“We spoke to the industry this week and we are committed now to accepting amendments in the Senate and continuing to work in the Senate to get this bill through to what it is now, which is say a phase-out of all plastic products in shipping and instead an aggressive source reduction bill that will work within timelines the industry can meet,” she said.
“We are committed to working with industry to make sure this is doable,” Friedman said. “We also don’t want broken items.”
The legislation would measure the reduction against the total weight and number of e-commerce plastic packaging used in 2023.
Friedman pointed to the explosion of online shopping, saying online shopping in the United States grew 44% between 2019 and 2021. She called online retailing “the low-hanging fruit of plastic.” .
“Now, with almost a third of the world’s population shopping online, the amount of plastic packaging generated is expected to more than double by 2026,” she said.

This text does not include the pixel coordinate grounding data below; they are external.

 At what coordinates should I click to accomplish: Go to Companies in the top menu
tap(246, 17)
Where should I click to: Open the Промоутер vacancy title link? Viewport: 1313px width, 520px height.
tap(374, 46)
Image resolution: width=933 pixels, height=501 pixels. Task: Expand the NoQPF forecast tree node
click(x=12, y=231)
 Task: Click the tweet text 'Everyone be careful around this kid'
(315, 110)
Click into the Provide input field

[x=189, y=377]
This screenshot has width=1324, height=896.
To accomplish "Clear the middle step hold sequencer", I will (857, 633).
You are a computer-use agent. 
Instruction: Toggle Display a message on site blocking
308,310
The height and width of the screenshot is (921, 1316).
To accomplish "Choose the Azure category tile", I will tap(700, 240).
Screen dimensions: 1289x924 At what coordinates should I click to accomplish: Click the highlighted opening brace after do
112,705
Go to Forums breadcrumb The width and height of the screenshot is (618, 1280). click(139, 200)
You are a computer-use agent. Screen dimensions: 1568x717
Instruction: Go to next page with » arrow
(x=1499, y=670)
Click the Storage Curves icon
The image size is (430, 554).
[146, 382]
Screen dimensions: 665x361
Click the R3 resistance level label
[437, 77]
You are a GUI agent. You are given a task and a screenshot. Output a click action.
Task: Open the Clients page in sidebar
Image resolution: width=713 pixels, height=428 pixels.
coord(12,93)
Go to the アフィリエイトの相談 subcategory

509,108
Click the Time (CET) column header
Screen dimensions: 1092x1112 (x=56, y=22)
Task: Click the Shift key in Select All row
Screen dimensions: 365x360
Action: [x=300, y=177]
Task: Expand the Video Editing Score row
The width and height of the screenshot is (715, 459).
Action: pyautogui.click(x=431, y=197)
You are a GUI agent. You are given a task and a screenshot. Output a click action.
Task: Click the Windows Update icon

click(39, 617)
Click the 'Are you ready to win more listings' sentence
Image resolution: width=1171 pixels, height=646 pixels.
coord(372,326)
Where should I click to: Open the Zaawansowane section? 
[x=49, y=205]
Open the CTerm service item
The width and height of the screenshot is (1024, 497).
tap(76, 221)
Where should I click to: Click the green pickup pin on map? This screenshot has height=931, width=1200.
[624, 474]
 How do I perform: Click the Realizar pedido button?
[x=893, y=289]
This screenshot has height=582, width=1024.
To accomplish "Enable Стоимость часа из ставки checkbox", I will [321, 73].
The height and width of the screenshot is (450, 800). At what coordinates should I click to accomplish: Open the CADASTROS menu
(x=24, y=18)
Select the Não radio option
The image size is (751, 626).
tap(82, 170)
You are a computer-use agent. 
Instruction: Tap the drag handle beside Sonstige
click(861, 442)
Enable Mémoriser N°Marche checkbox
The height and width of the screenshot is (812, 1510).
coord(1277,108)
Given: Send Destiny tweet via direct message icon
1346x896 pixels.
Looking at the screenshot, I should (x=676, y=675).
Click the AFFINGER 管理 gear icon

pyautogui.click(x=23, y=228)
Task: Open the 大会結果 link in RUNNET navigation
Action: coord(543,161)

While environmental organizations like Oceana support the bill and its source reduction provisions, plastics groups like the American Chemistry Council say it will hurt both industry and consumers.
The ACC said that rather than pass Friedman’s Bill AB-2026, the state should wait for the implementation of a Big Plastics Producer Liability Bill that the state passed. in late June, known as Senate Bill 54.
“Passing SB-54 into law precludes the need for AB-2026. SB-54, among other things, will inject millions in new funding into producers to improve the state’s recycling infrastructure, fix recycling rate requirements for plastic packaging and requiring the producer responsibility organization to meet a 25% ‘source reduction’ requirement,” said Tim Shestek, senior state affairs director. from the Western Region to the ACC.
“In addition, SB-54 will support the creation of more robust end-use markets for reclaimed materials, enabling the use of an ever-increasing amount of recycled materials in new packaging,” he said.
“Passing a different law specific to e-commerce packaging will hamper the effective implementation of SB-54, confuse e-commerce businesses about what rules to follow, and ultimately impair consumers’ ability to receive packages. in good order and in a timely manner,” Shestek said.
In her comments to the House, Friedman said she and other supporters have worked with different industry groups over the past year to convince them to drop their opposition and take a neutral stance on the legislation. She said those groups include organizations representing agricultural businesses, as well as the California Grocers Association and medical device manufacturers.
Plastic packaging like air cushions, bubble wrap, and mailing envelopes are made of a material designed to last forever, but are discarded after brief use. This makes them particularly problematic, and most plastic packaging ends up in landfills, incinerated or polluting the environment and harming wildlife.”